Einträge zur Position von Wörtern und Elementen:
__________

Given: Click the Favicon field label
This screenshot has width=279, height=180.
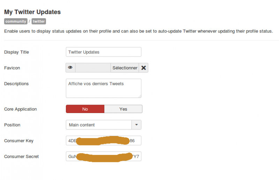Looking at the screenshot, I should pos(12,68).
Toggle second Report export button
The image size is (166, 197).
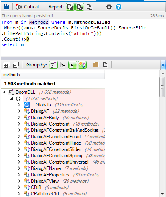(x=80, y=7)
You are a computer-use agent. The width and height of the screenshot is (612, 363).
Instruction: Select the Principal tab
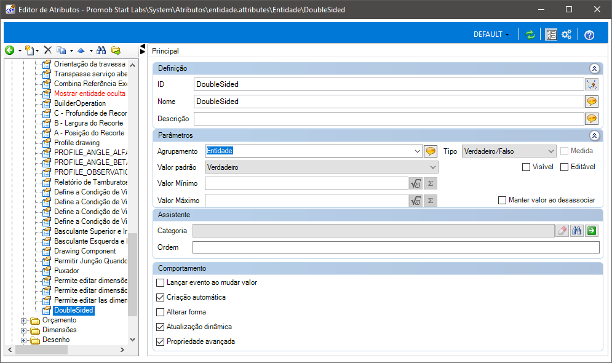pyautogui.click(x=165, y=51)
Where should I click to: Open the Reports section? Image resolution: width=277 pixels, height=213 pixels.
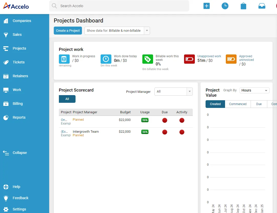19,117
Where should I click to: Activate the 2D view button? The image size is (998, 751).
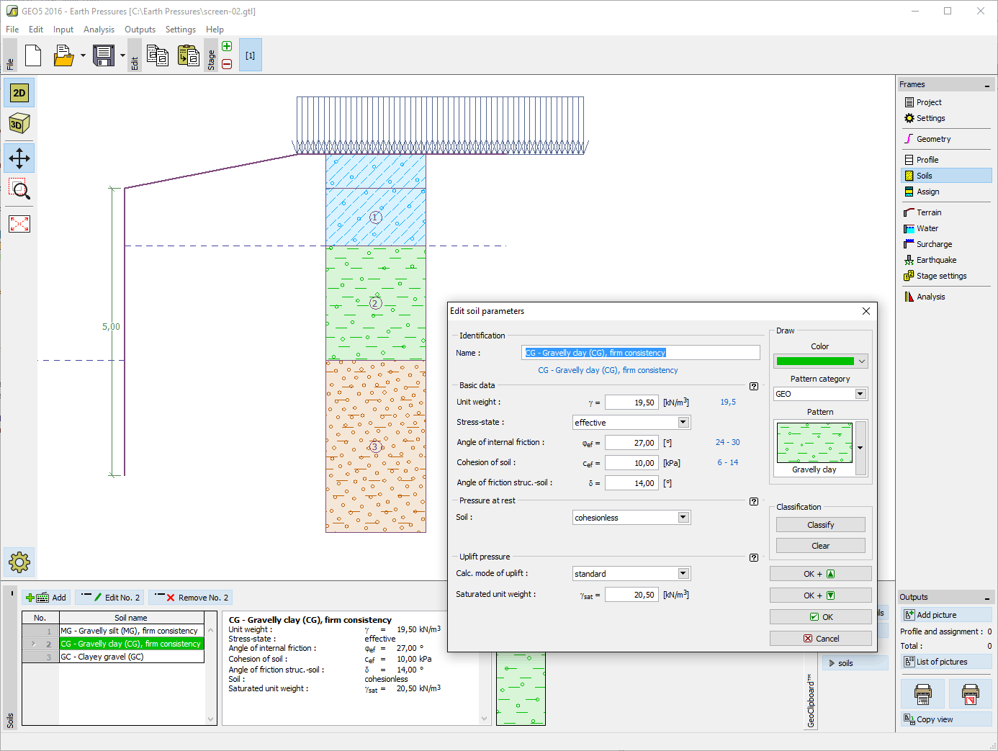[x=19, y=93]
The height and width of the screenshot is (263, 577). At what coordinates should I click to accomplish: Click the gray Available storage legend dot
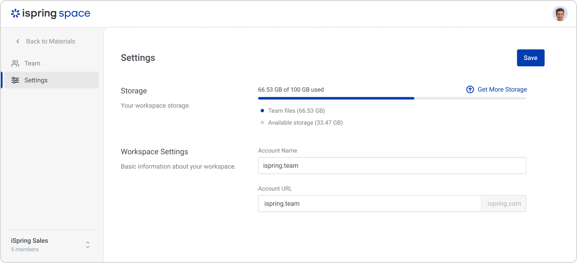coord(262,123)
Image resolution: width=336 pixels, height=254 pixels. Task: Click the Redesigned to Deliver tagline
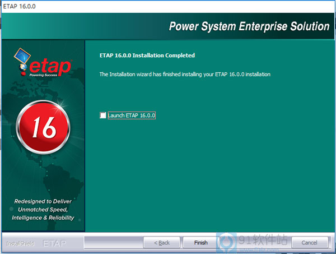(x=43, y=201)
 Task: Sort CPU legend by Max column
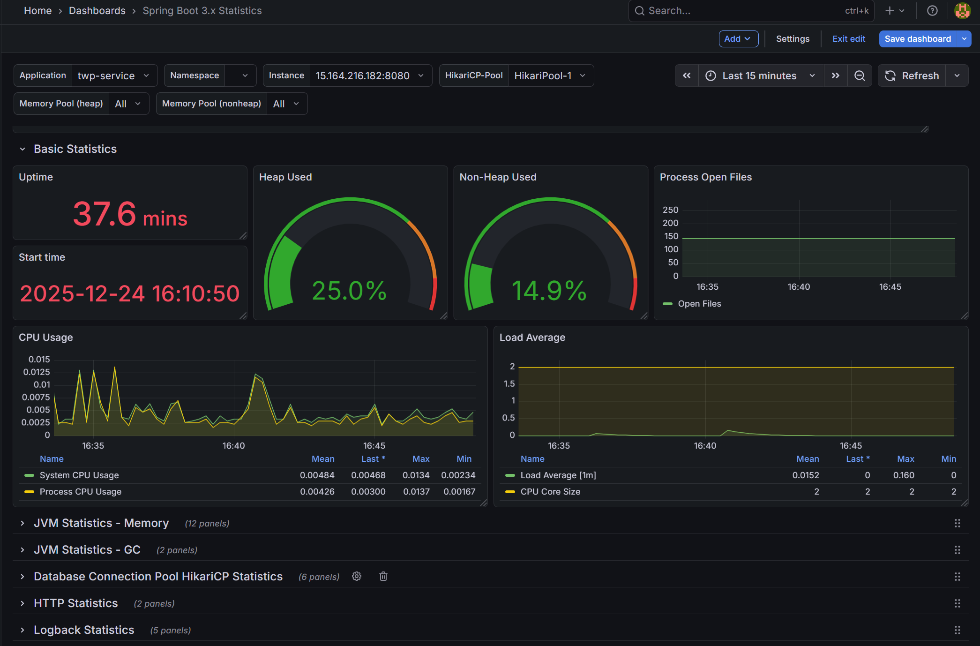420,459
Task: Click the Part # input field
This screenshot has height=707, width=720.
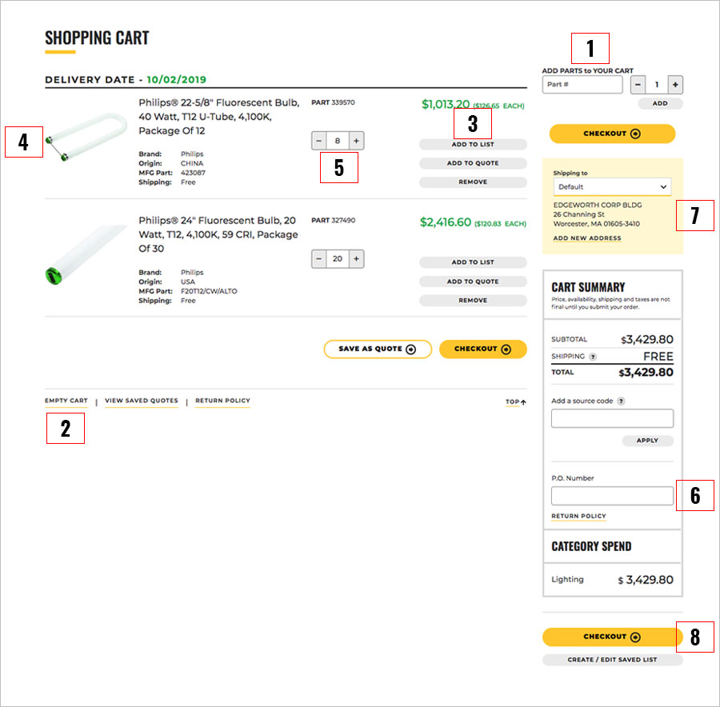Action: (x=582, y=85)
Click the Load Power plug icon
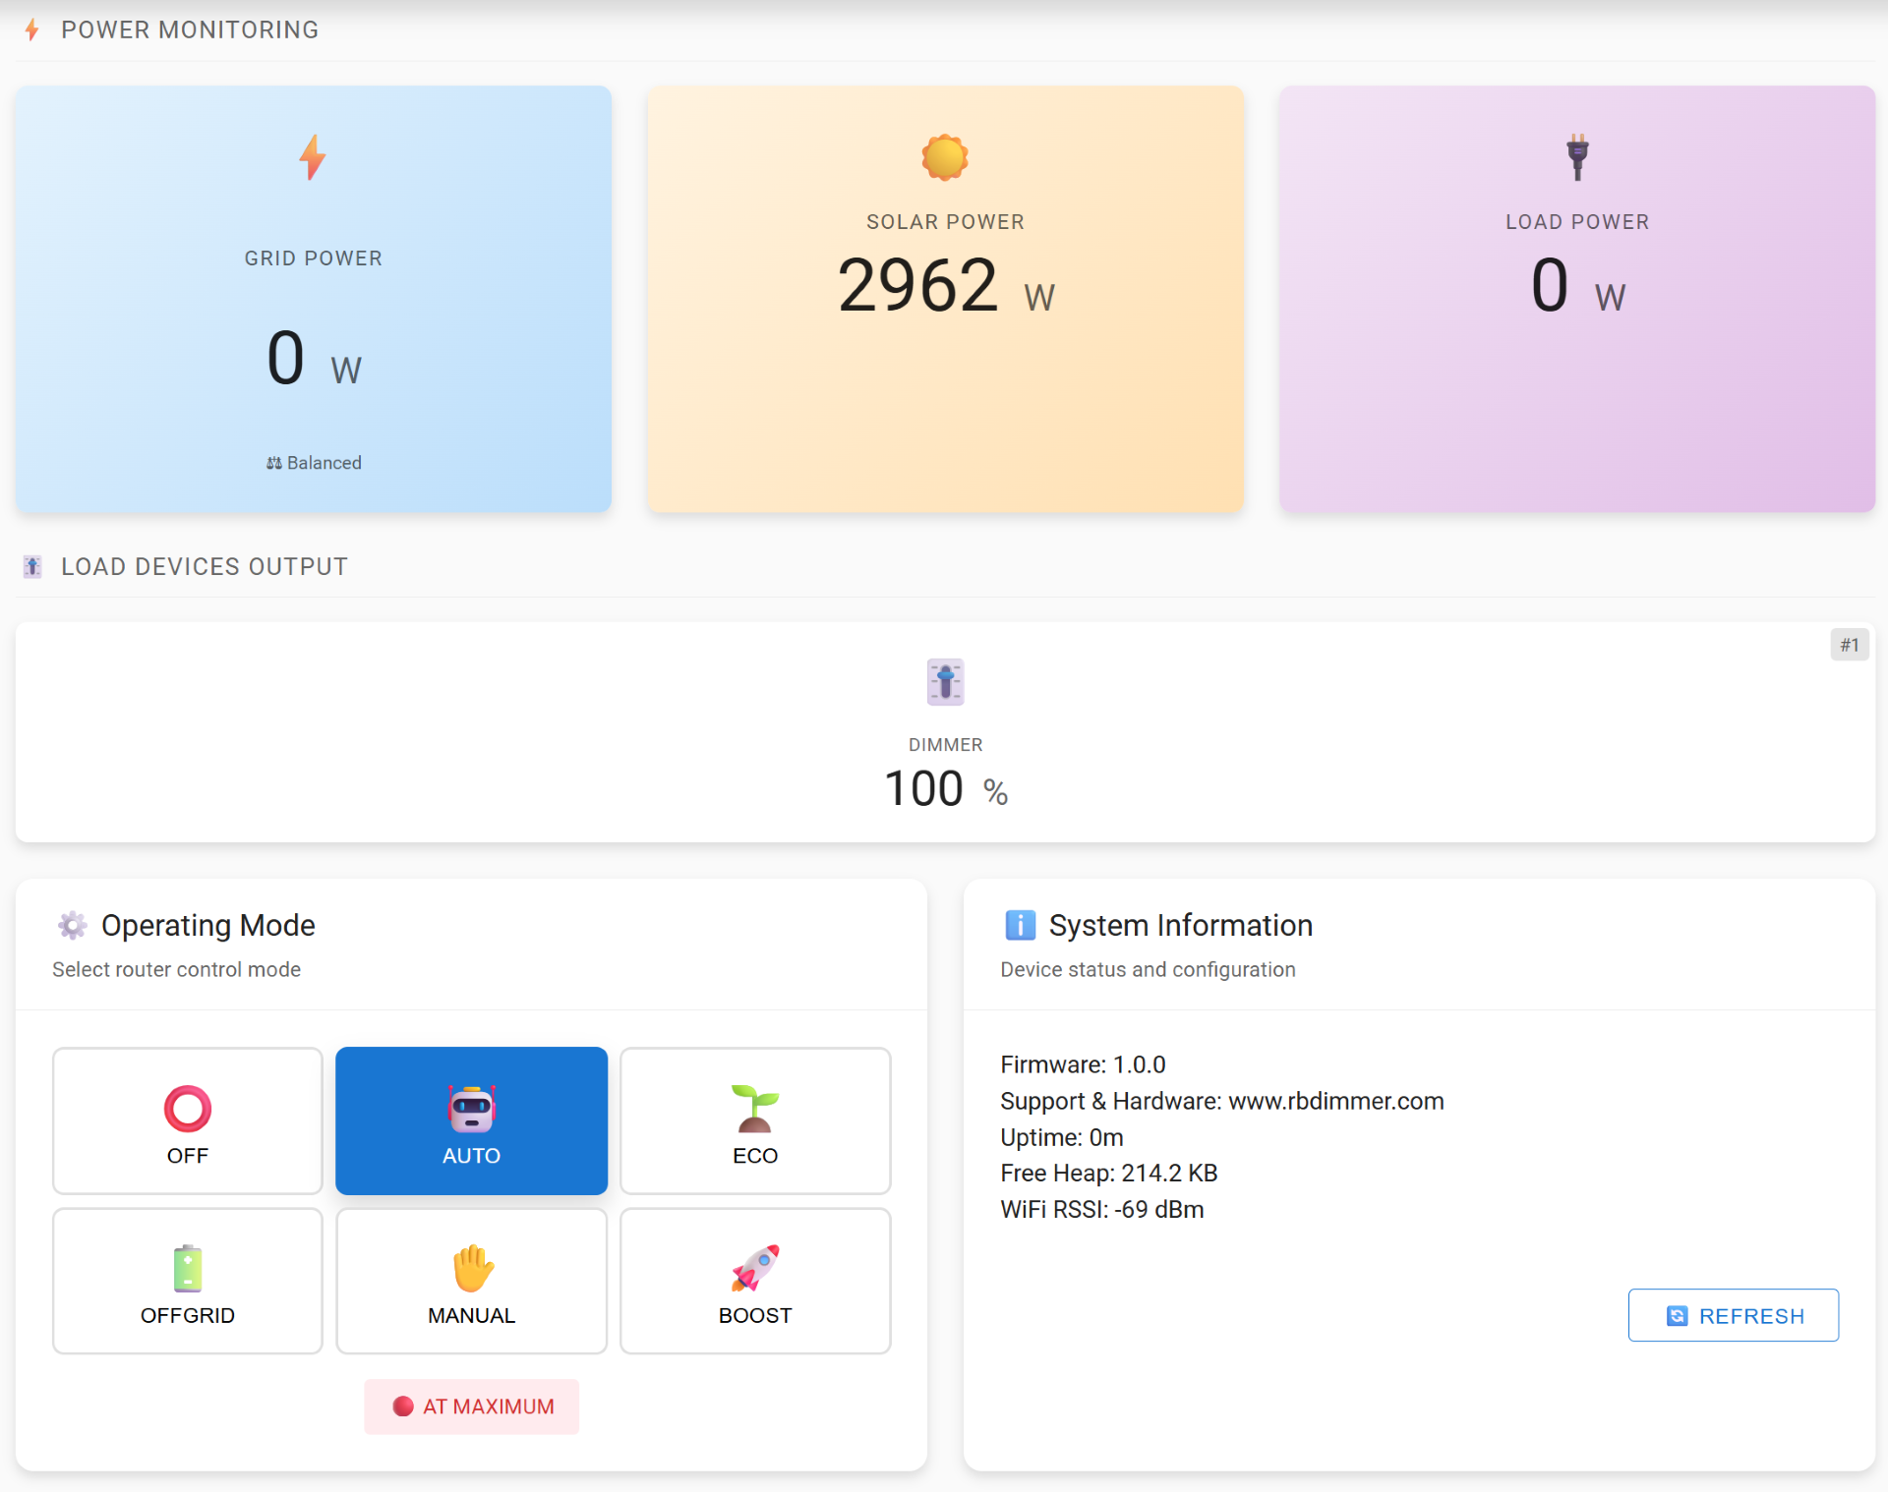Image resolution: width=1888 pixels, height=1492 pixels. pos(1577,157)
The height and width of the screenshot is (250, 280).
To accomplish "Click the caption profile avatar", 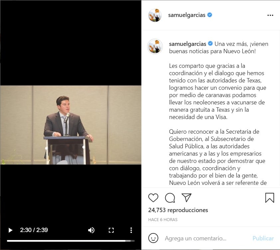I will pos(155,47).
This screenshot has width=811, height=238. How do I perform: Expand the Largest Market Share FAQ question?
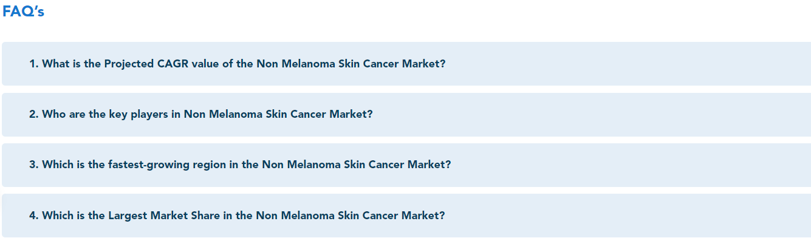(x=406, y=215)
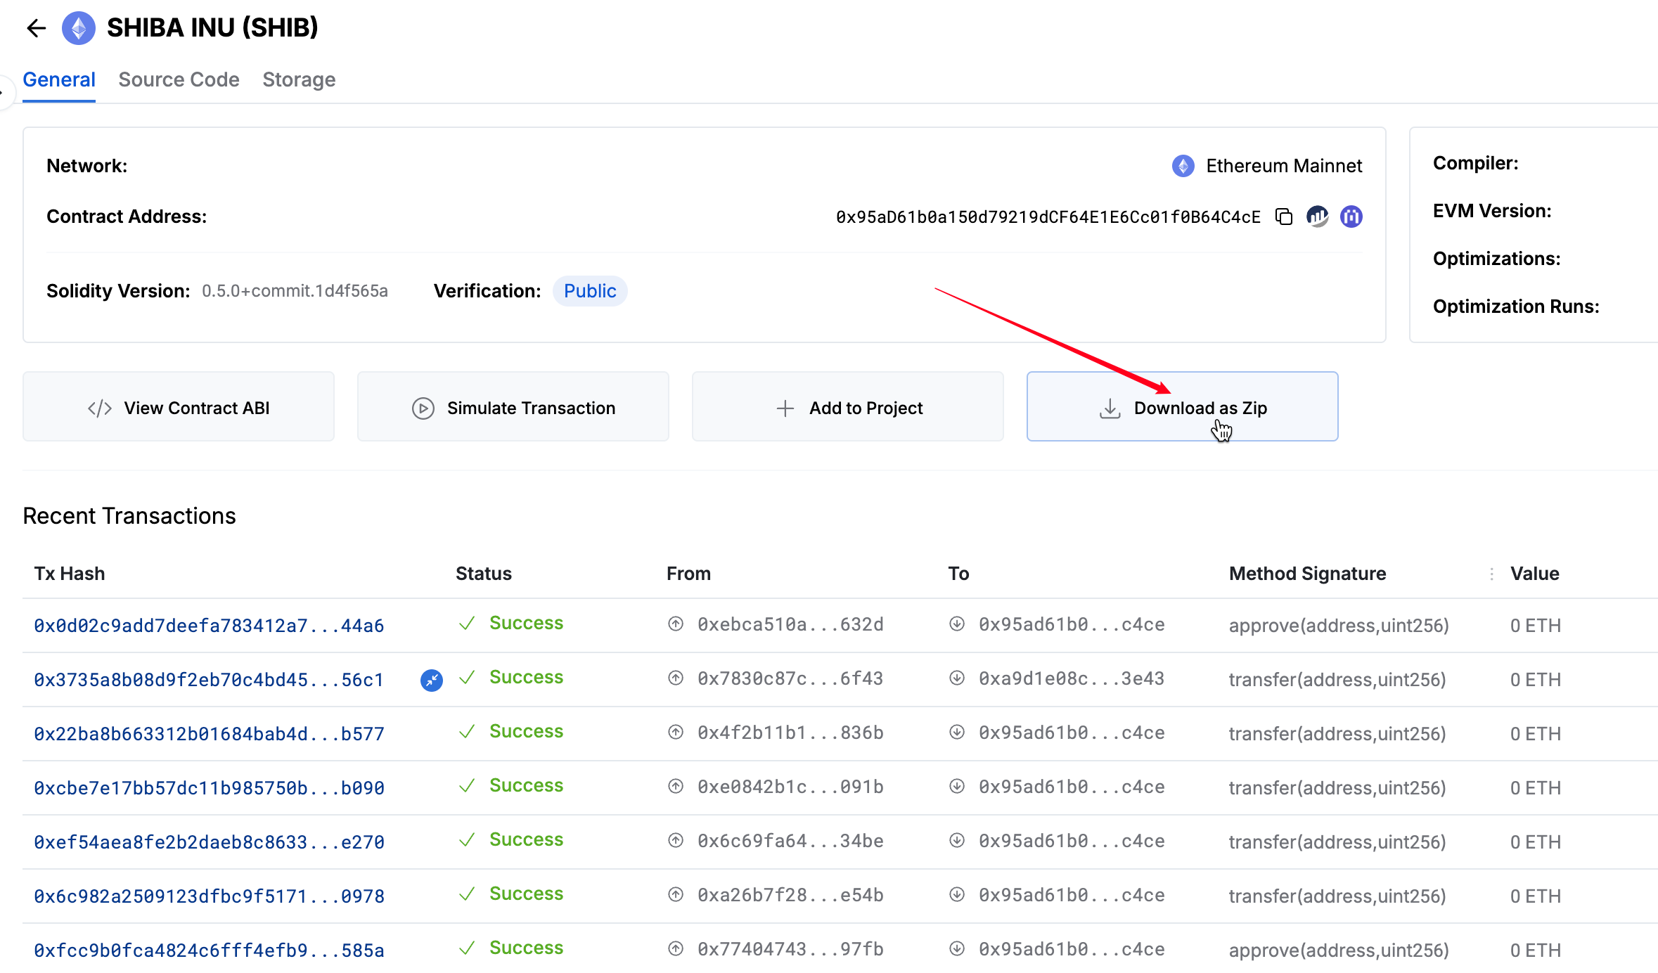Download the contract as Zip
This screenshot has height=973, width=1658.
(1183, 408)
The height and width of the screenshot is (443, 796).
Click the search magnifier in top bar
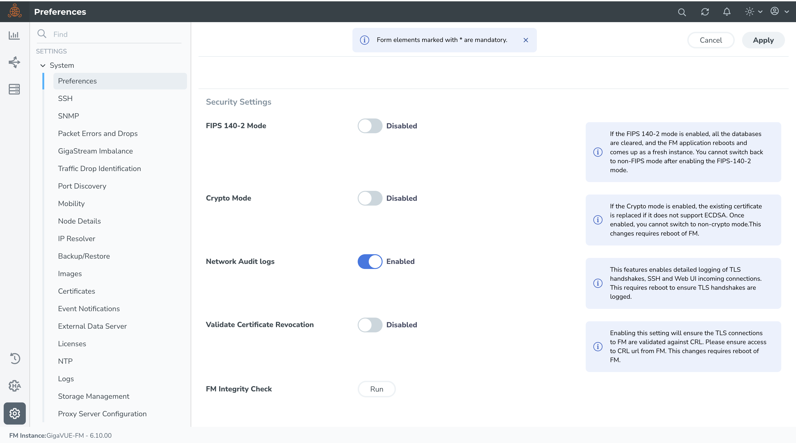682,12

__________

• [Aufgabe]:
Schreib die Einträge ab der Zeile mit „The height and width of the screenshot is (443, 796).“ bis zum Ende der Einträge in eine JSON-Liste von Strings um, mit einem String pro Zeile und ohne Leerzeilen. Lass die Bilder dabei weg.

• [Richtige Antwort]:
[
  "The height and width of the screenshot is (443, 796).",
  "Click the search magnifier in top bar",
  "682,12"
]